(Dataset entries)
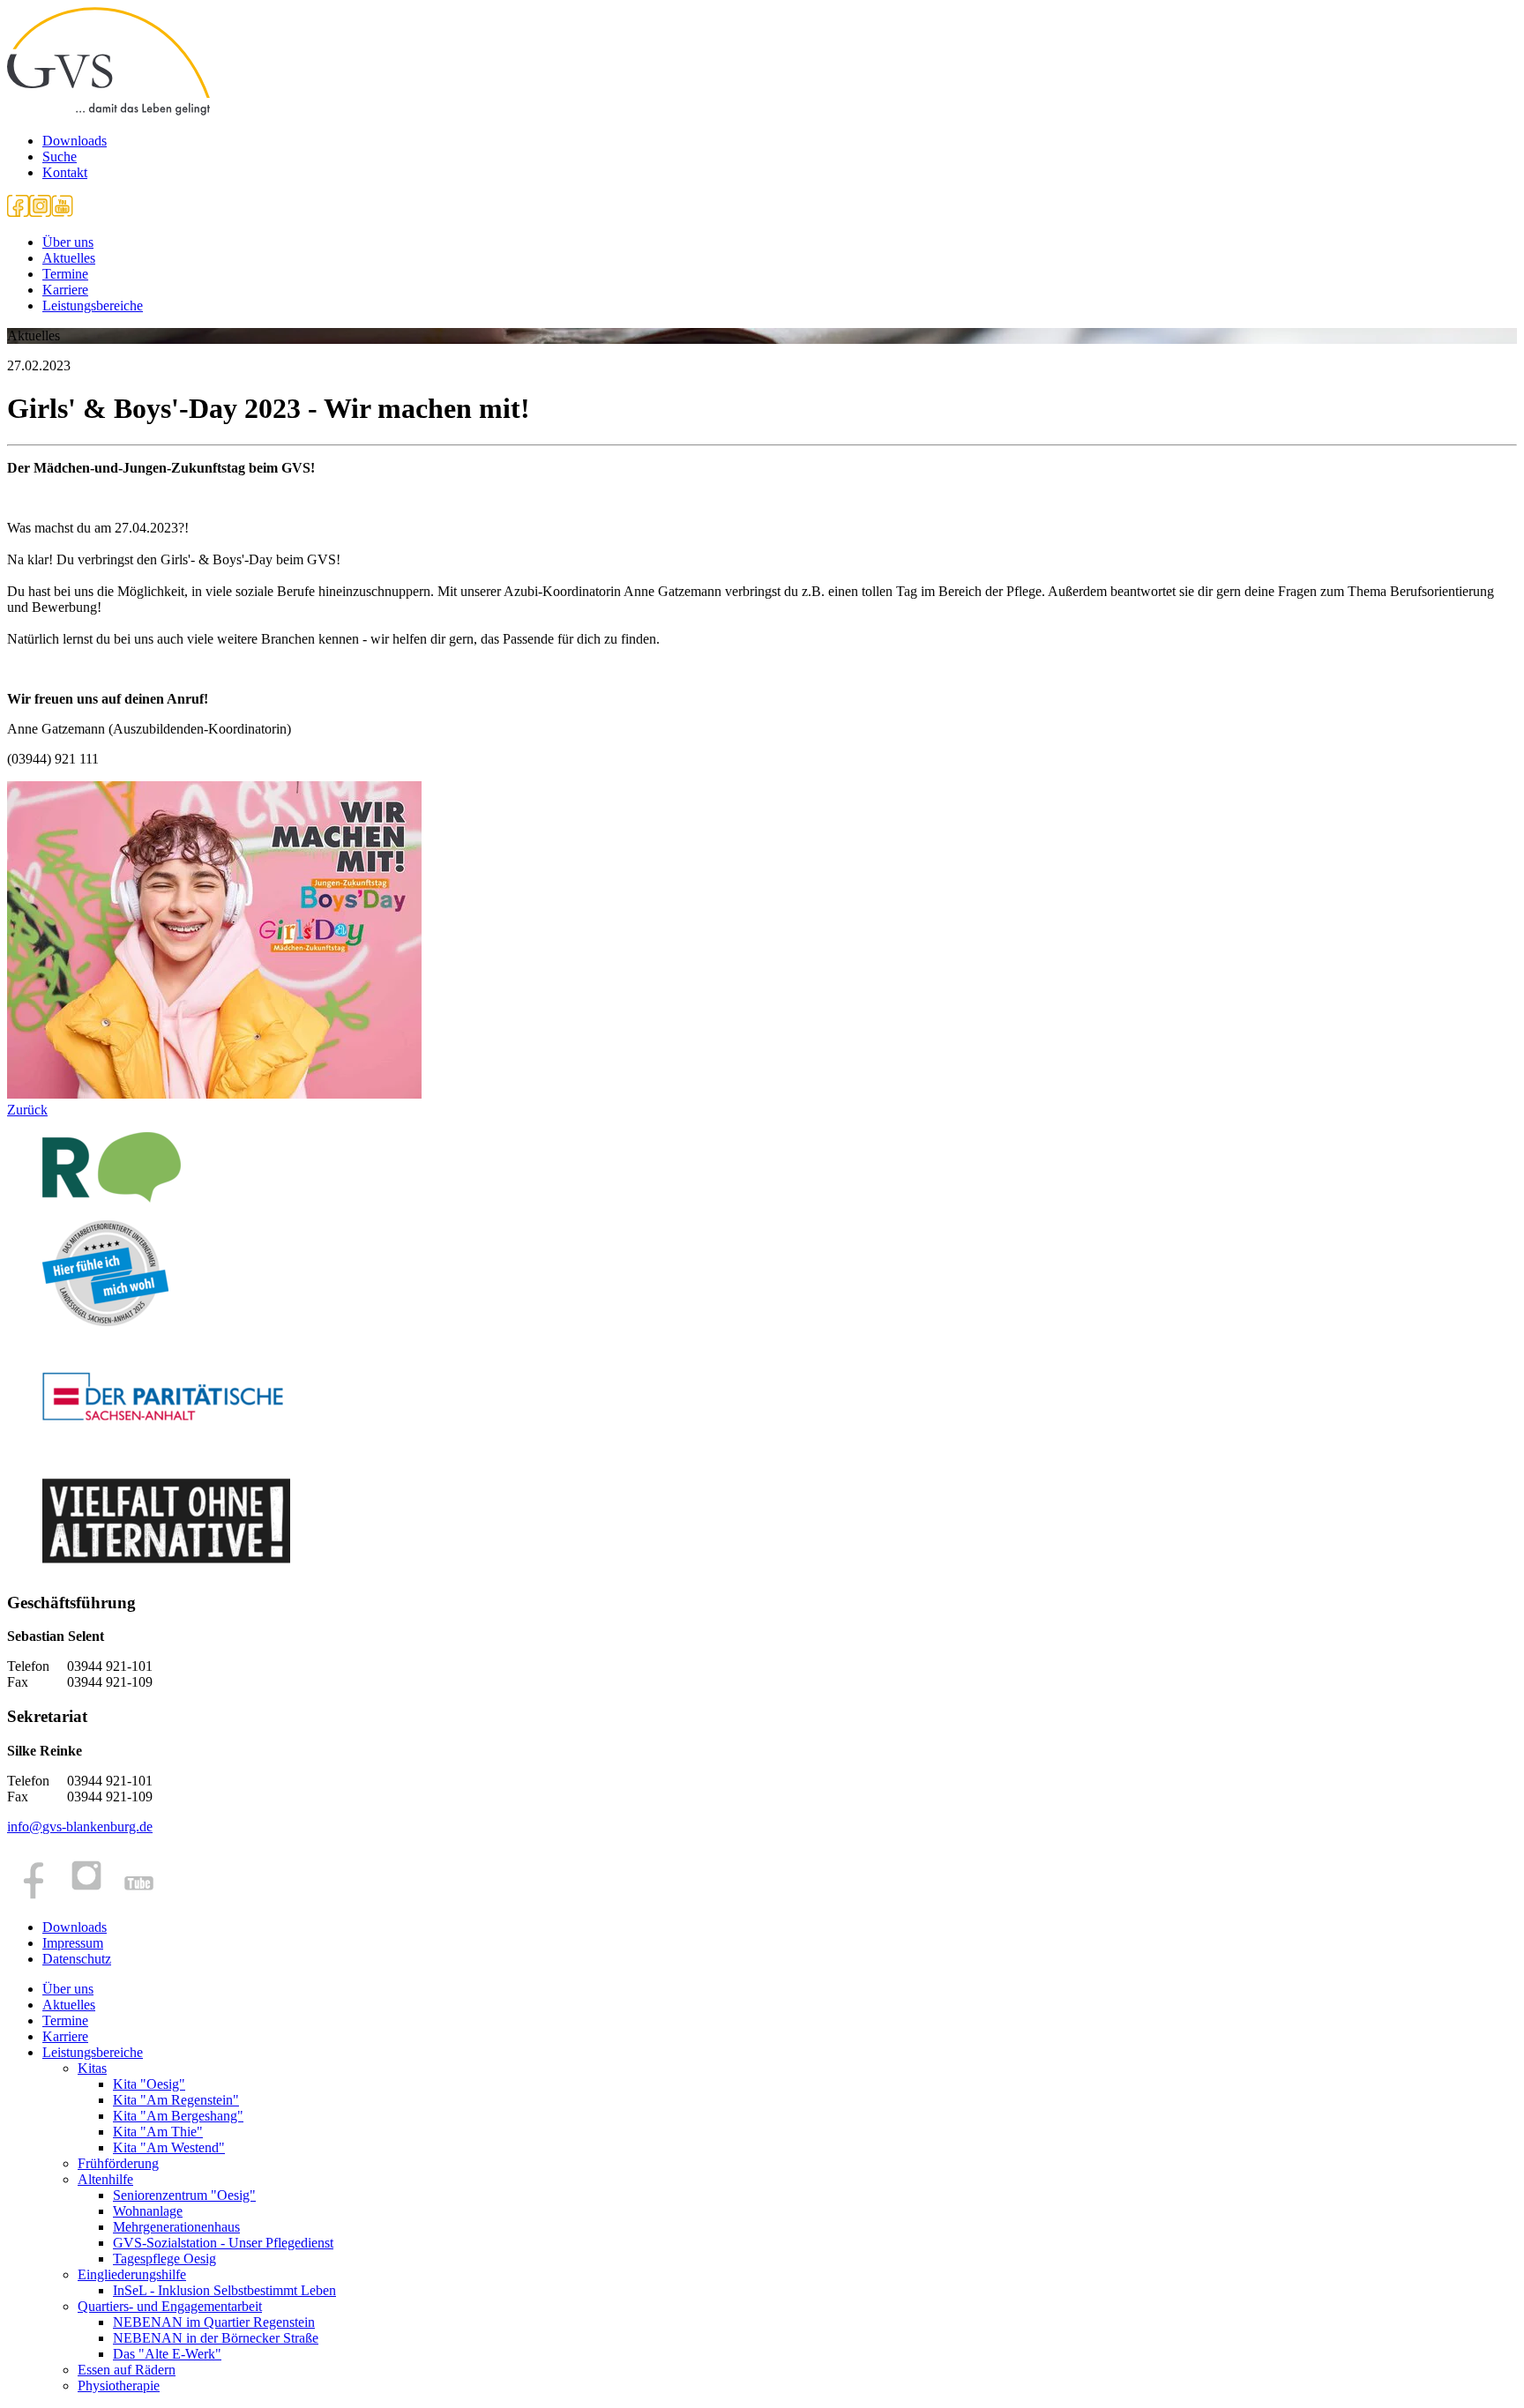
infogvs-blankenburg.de (80, 1826)
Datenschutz (76, 1958)
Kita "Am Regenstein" (176, 2099)
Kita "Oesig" (149, 2083)
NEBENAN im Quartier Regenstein (214, 2322)
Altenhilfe (105, 2179)
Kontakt (64, 172)
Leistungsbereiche (92, 305)
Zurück (27, 1109)
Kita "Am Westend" (169, 2147)
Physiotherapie (119, 2385)
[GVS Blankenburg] (108, 110)
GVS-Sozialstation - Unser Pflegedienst (223, 2242)
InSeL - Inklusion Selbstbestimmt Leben (224, 2290)
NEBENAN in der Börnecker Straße (215, 2337)
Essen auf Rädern (127, 2369)
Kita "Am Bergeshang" (178, 2115)
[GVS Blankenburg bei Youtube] (62, 212)
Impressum (72, 1942)
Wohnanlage (148, 2210)
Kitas (92, 2068)
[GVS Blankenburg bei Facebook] (18, 212)
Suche (59, 156)
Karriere (65, 289)
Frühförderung (118, 2163)
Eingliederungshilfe (132, 2274)
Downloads (74, 140)
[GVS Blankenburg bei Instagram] (40, 212)
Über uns (67, 242)
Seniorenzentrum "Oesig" (184, 2195)
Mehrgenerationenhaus (176, 2226)
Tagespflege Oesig (164, 2258)
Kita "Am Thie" (158, 2131)
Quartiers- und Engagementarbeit (170, 2306)
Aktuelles (68, 257)
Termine (65, 273)
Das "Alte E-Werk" (167, 2353)
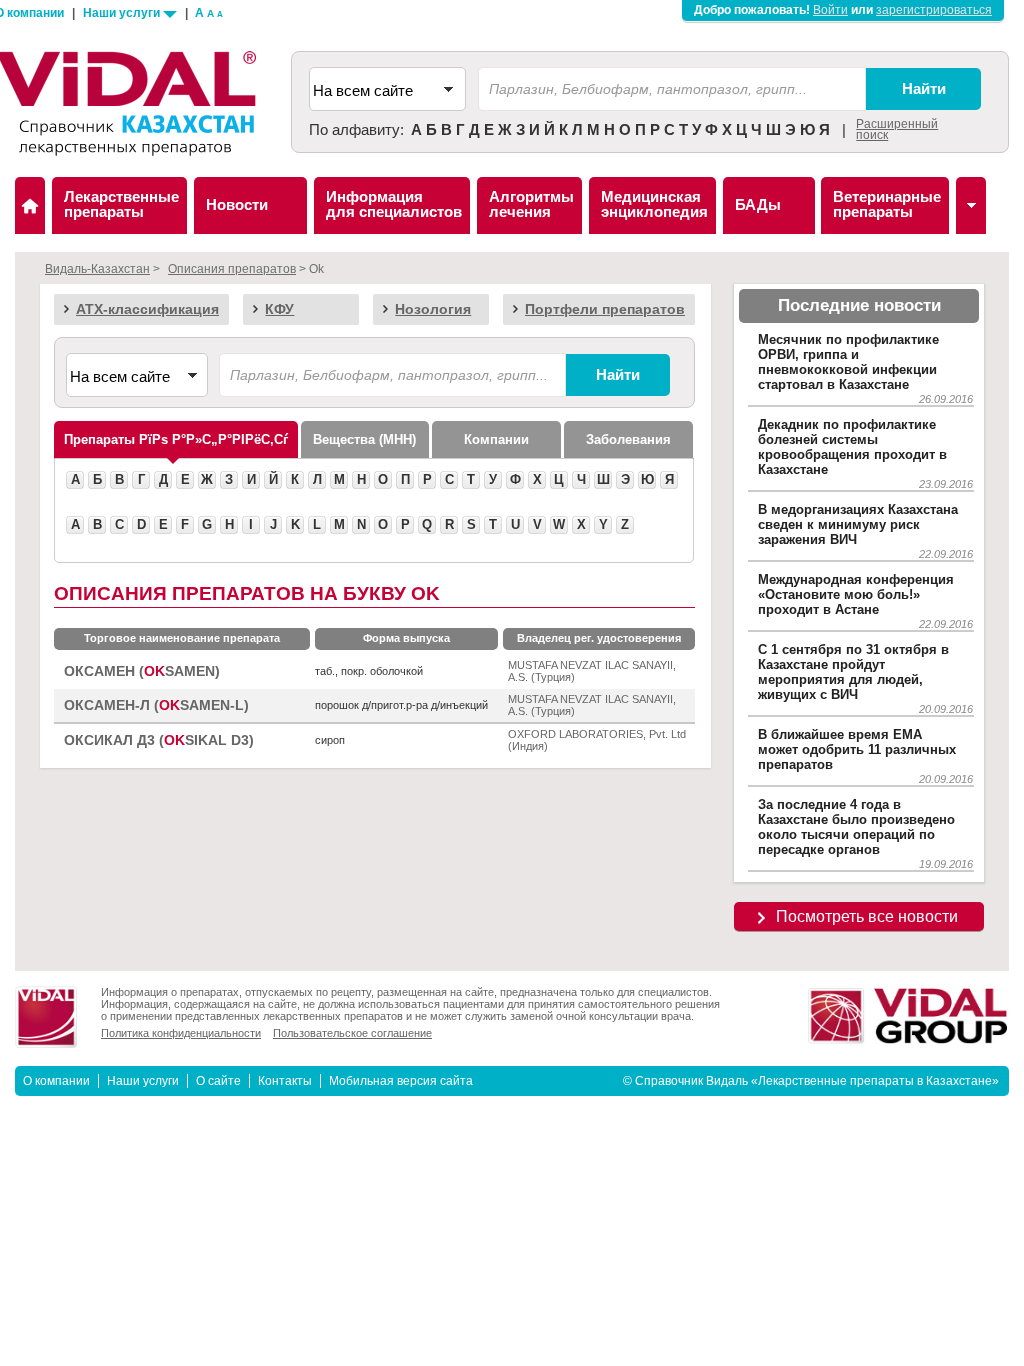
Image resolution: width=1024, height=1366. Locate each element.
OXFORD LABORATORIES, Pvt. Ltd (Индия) (597, 740)
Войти (830, 10)
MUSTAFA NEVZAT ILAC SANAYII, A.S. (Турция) (592, 671)
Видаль (30, 205)
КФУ (279, 309)
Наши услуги (123, 13)
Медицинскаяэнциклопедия (654, 204)
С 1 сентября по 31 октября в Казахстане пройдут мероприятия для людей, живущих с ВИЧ (853, 672)
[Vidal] (971, 205)
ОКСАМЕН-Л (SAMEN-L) (156, 705)
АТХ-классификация (147, 309)
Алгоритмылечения (531, 204)
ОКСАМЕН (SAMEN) (142, 671)
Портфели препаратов (605, 309)
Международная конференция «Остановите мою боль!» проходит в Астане (856, 594)
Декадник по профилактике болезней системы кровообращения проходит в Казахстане (852, 447)
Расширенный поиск (897, 129)
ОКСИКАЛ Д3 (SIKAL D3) (159, 740)
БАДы (758, 204)
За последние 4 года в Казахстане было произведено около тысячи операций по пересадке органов (856, 827)
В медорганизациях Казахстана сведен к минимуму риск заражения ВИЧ (858, 524)
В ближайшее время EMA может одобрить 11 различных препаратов (857, 749)
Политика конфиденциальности (181, 1033)
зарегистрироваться (934, 10)
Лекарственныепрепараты (121, 204)
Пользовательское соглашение (352, 1033)
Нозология (433, 309)
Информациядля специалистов (394, 204)
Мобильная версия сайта (401, 1081)
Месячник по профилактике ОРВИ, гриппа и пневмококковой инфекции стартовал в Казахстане (848, 362)
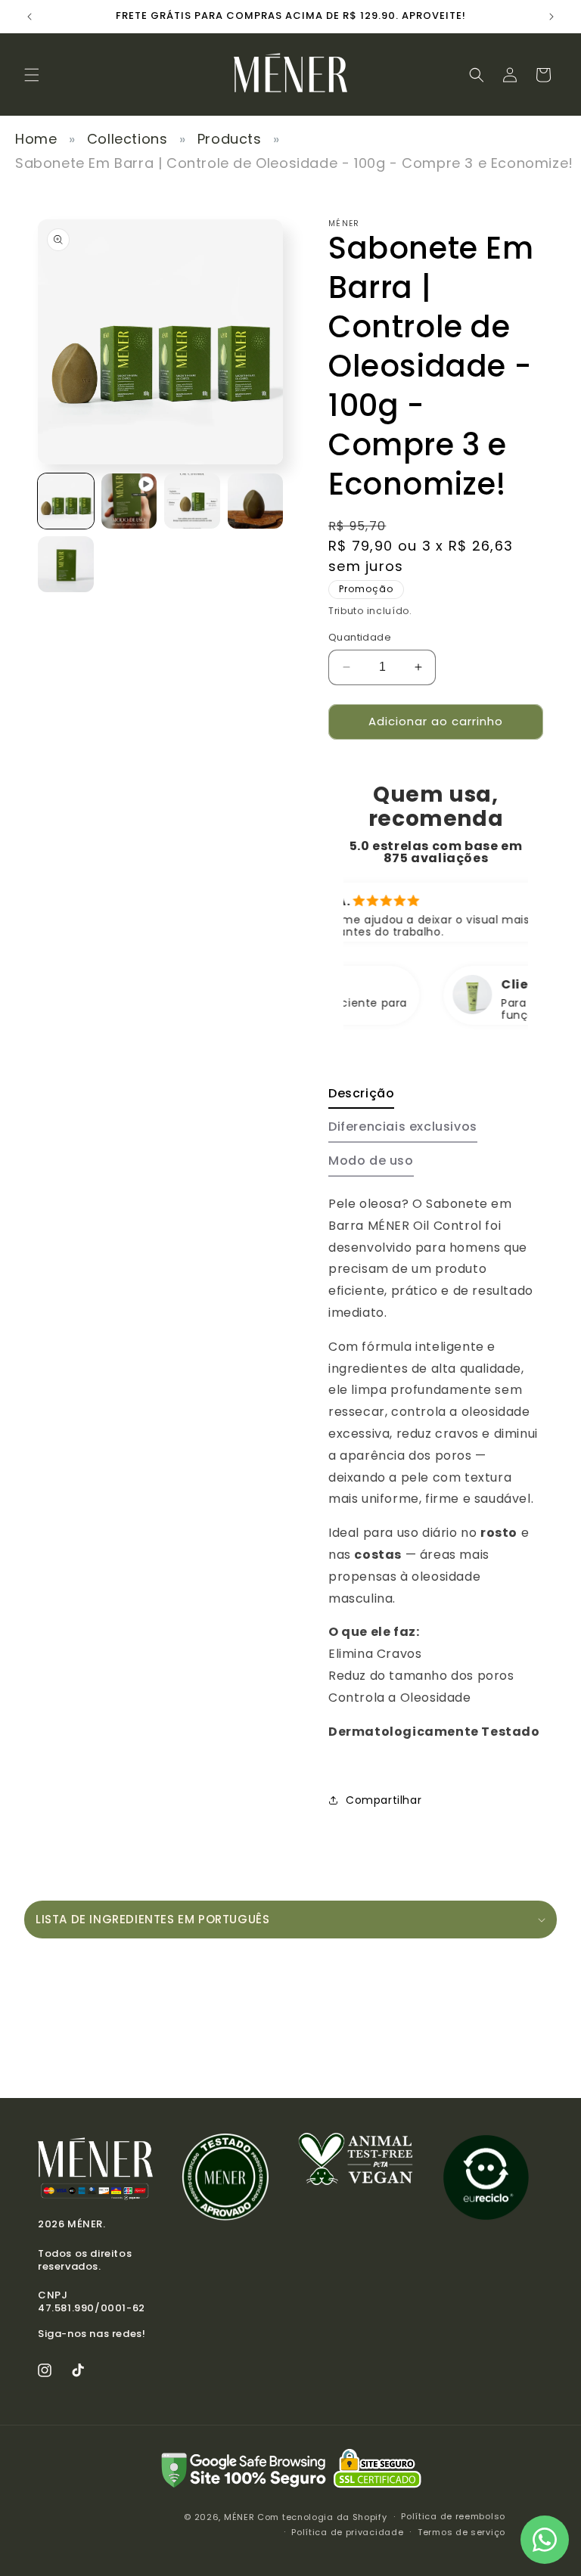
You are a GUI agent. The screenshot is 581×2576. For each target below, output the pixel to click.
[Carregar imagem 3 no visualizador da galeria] (256, 501)
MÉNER (239, 2517)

# Work task
Go from the first line of the data above to the line containing "Downloads (74, 140)" and retype exactly those lines, both included, but none of the pictures.

# Final answer
infogvs-blankenburg.de (80, 1826)
Datenschutz (76, 1958)
Kita "Am Regenstein" (176, 2099)
Kita "Oesig" (149, 2083)
NEBENAN im Quartier Regenstein (214, 2322)
Altenhilfe (105, 2179)
Kontakt (64, 172)
Leistungsbereiche (92, 305)
Zurück (27, 1109)
Kita "Am Westend" (169, 2147)
Physiotherapie (119, 2385)
[GVS Blankenburg] (108, 110)
GVS-Sozialstation - Unser Pflegedienst (223, 2242)
InSeL - Inklusion Selbstbestimmt Leben (224, 2290)
NEBENAN in der Börnecker Straße (215, 2337)
Essen auf Rädern (127, 2369)
Kita "Am Bergeshang" (178, 2115)
[GVS Blankenburg bei Youtube] (62, 212)
Impressum (72, 1942)
Wohnanlage (148, 2210)
Kitas (92, 2068)
[GVS Blankenburg bei Facebook] (18, 212)
Suche (59, 156)
Karriere (65, 289)
Frühförderung (118, 2163)
Eingliederungshilfe (132, 2274)
Downloads (74, 140)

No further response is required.